Así, por ejemplo, desde el Renacimiento del siglo XV hasta finales del XIX, la idea predominante era la del arte como representación de las apariencias de las cosas y como búsqueda de la belleza, aunque efectivamente a lo largo de los siglos hubiera interpretaciones distintas de lo que eso podía significar.
Pero, en un proceso que se extiende a lo largo del siglo XX, el arte contemporáneo rompe con la lógica de esa narrativa y, por decirlo así, los artistas no están obligados a que su obra continúe la historia anterior o se parezca a lo que viene del pasado. Dicho de otra manera, se desliga de las exigencias académicas de la tradición, incluso sin entrar en conflicto con ellas, y, en principio, cada artista es libre para desarrollar su trabajo en la dirección que considere la más adecuada para su proyecto creativo.
Y, en ese mismo orden de ideas, también cambia radicalmente la figura del artista; por ejemplo, en las condiciones con las cuales se identifica, en su relación con el desarrollo de la propia obra, en la manera de establecer vínculos con el público y, en definitiva, en la forma de relacionarse con el sistema del arte o de apartarse de él. Son ideas sueltas que pueden ser útiles para aproximarse al trabajo pictórico de Ignacio Arizmendi.
Ignacio Arizmendi es un prestigioso periodista que goza de especial reconocimiento como columnista de opinión, una labor de investigación, reflexión y creación a la cual ha dedicado su vida profesional. Pero, al mismo tiempo, es un artista poco común, que asume esta otra faceta de su actividad creativa con ciertas dosis de escepticismo y de privacidad, unidas, según creo, a una experiencia de alegre descubrimiento que lo satisface y que deja en segundo plano el interés de que su obra sea reconocida.
Aunque solo desde la época de la pandemia Ignacio Arizmendi ha trabajado de forma más sistemática en una serie de personajes, de la cual forma parte el Homenaje a Fernando Botero, de 2024, reconoce que su inclinación hacia la pintura estaba latente ya desde su infancia.
Recuerda la emoción con la cual, siendo un niño, coleccionaba las pinturas impresionistas que aparecían en la revista Selecciones, y la satisfacción que le producía ser el dibujante estrella en los años de la educación primaria. Incluso pasó brevemente por los talleres de León Posada y Pascual Ruiz. Pero luego, durante muchos años, otras realidades y trabajos ocuparon su vida y la pintura quedó en el olvido.
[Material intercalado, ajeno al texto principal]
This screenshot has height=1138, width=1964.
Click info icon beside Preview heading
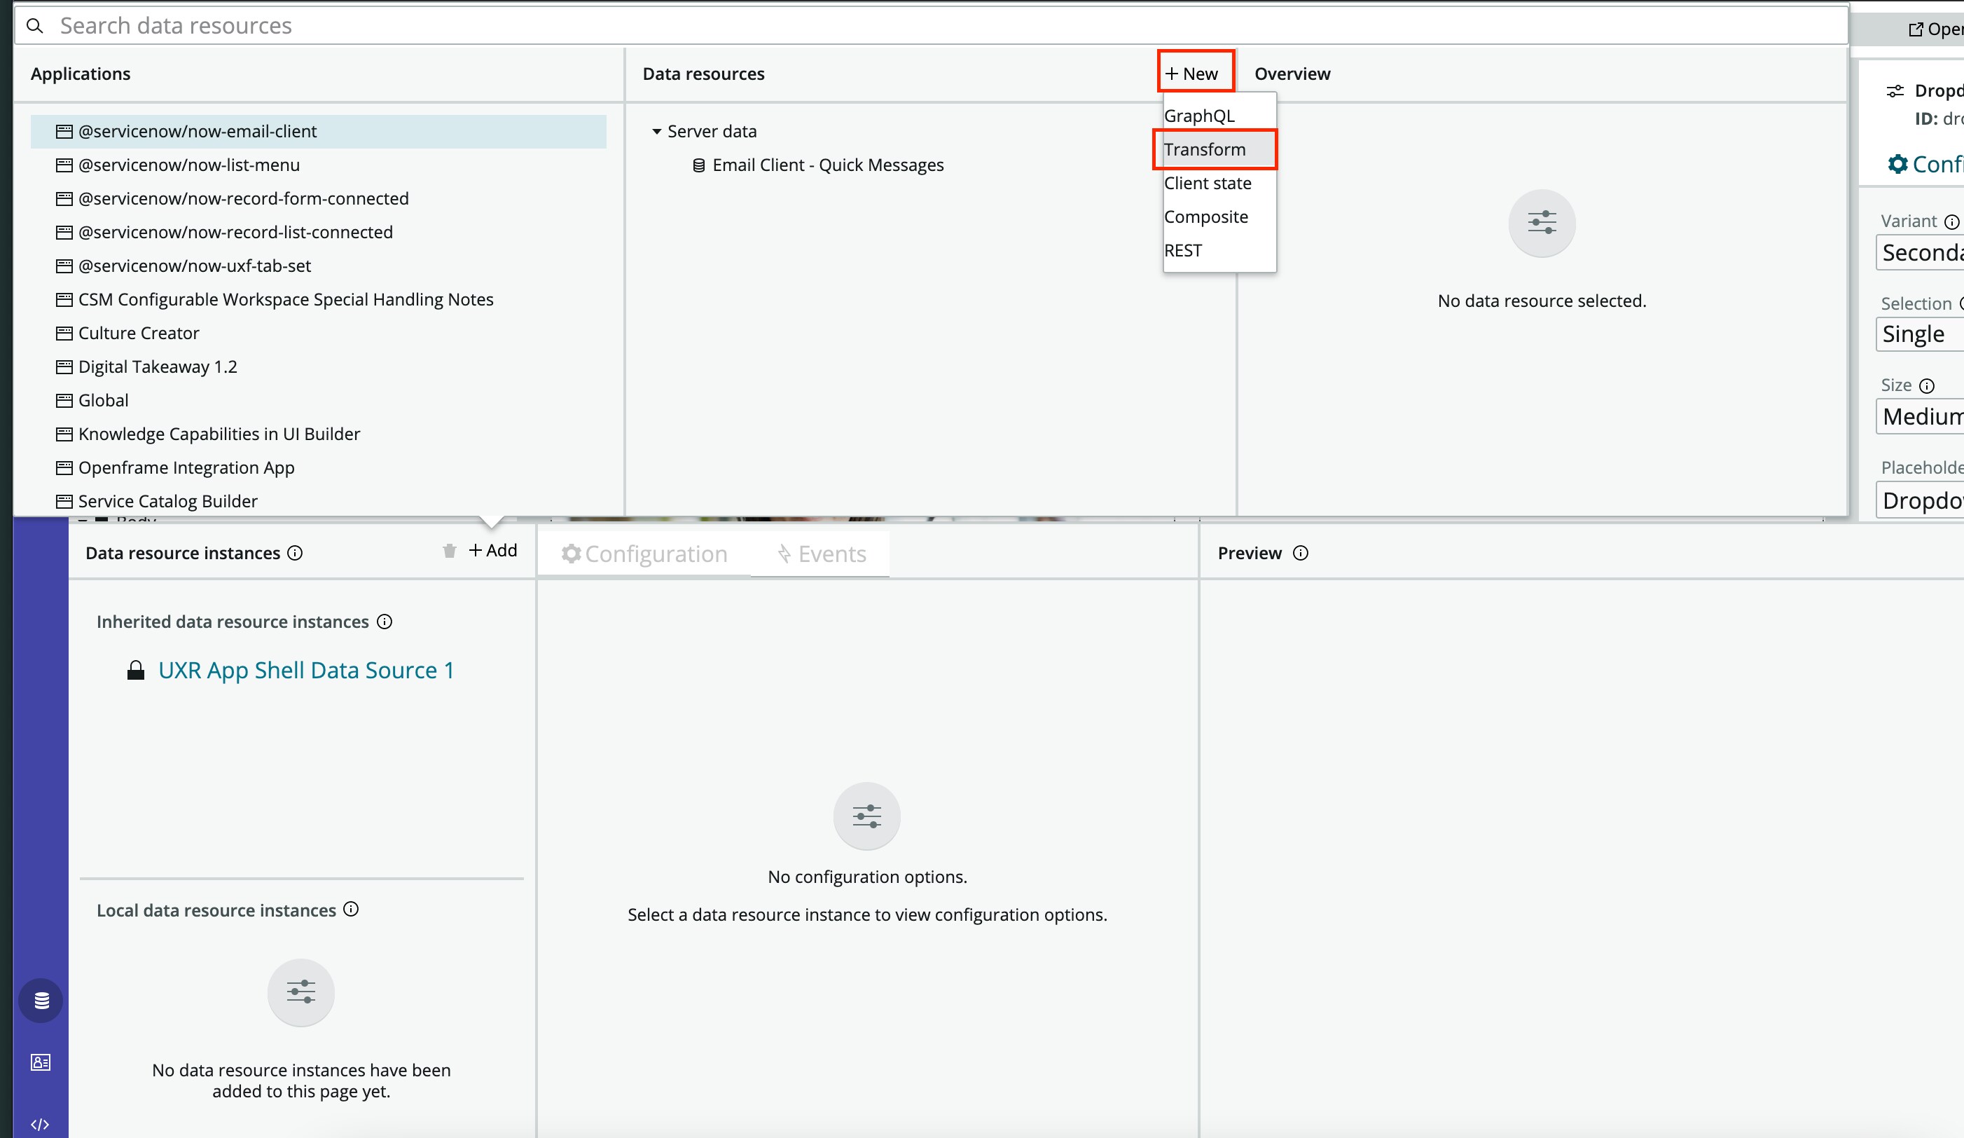point(1300,553)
Por eso resulta tan impactante el desarrollo de los últimos años que, a primera vista, alguien podría calificar como intempestivo. Pero nada es casual. En realidad, estamos frente a la manifestación plástica de intereses y actitudes intelectuales que se han ido enriqueciendo a lo largo de toda la vida. Quizá, en primer lugar, deba afirmarse que el cuidado en la reflexión y el rigor en la escritura de sus columnas de opinión implican una posición vital que podría definirse como “estética”, que ahora encuentra otra forma de manifestación.
Por eso, de alguna manera, la estructura conceptual es similar. También como pintor, Ignacio Arizmendi asume una actitud intelectual; cuando se enfrenta a un problema o a un personaje, parte de su propio punto de vista, sin que le preocupen corrientes más o menos de moda, lo que, como se ha dicho, es característico del arte actual; tampoco se detiene en las apariencias, sino que busca entrar en el sentido de la realidad que analiza.
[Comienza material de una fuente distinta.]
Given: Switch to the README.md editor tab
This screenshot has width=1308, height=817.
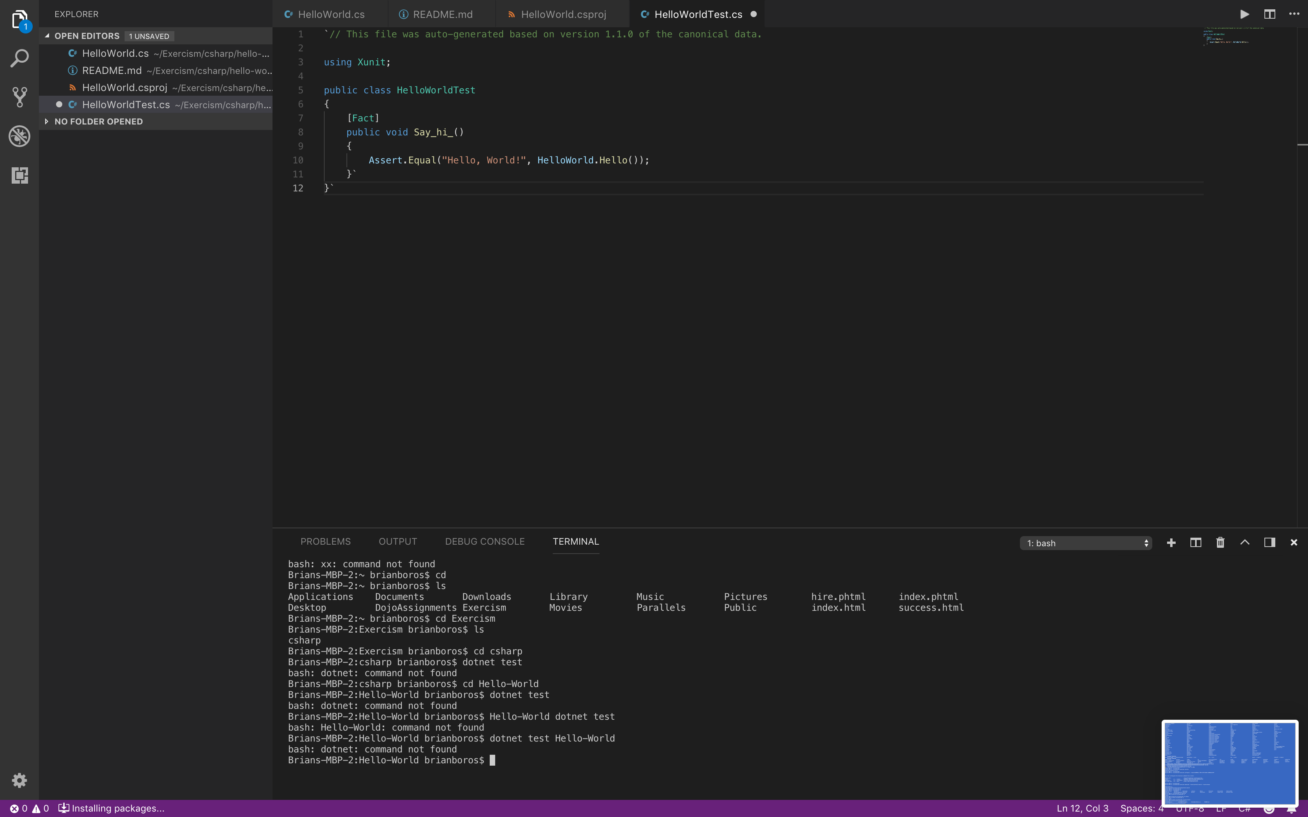Looking at the screenshot, I should point(442,15).
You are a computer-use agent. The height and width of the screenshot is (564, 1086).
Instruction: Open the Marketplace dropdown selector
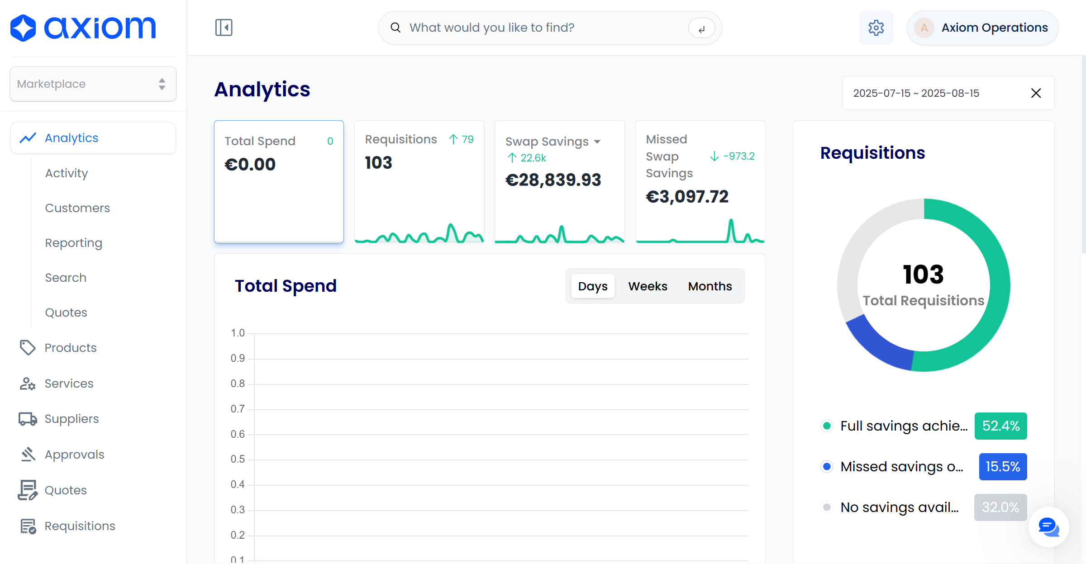93,84
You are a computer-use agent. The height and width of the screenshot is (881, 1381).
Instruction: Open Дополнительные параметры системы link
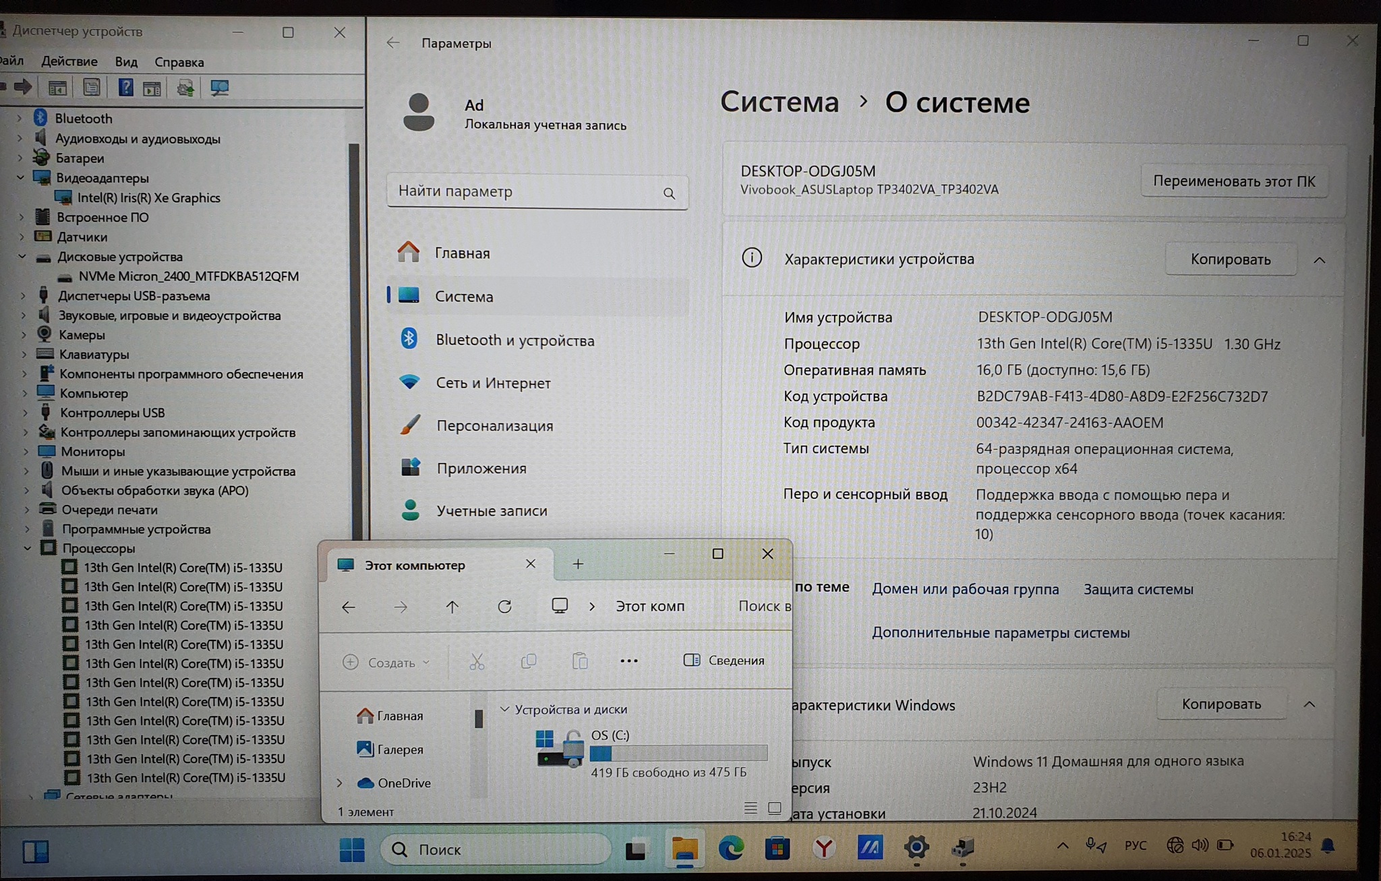(x=1000, y=633)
Ignacio Arizmendi no es un pintor autodidacta. Por el contrario, de cierta forma, en estos trabajos se recoge toda una vida de crecimiento interior. Frente a su obra vienen a la mente casos similares en la Historia del Arte. Y afirmaciones que aquí encuentran un justo lugar: como cuando Leonardo afirma que todo pintor se pinta a sí mismo; o cuando Cézanne reivindica que el arte es una forma de pensamiento.
Una obra que de otra manera, y ya no en columnas de opinión, encarna aquella idea básica de la ilustración y la libertad, según la cual uno debe tener el valor de atreverse a pensar.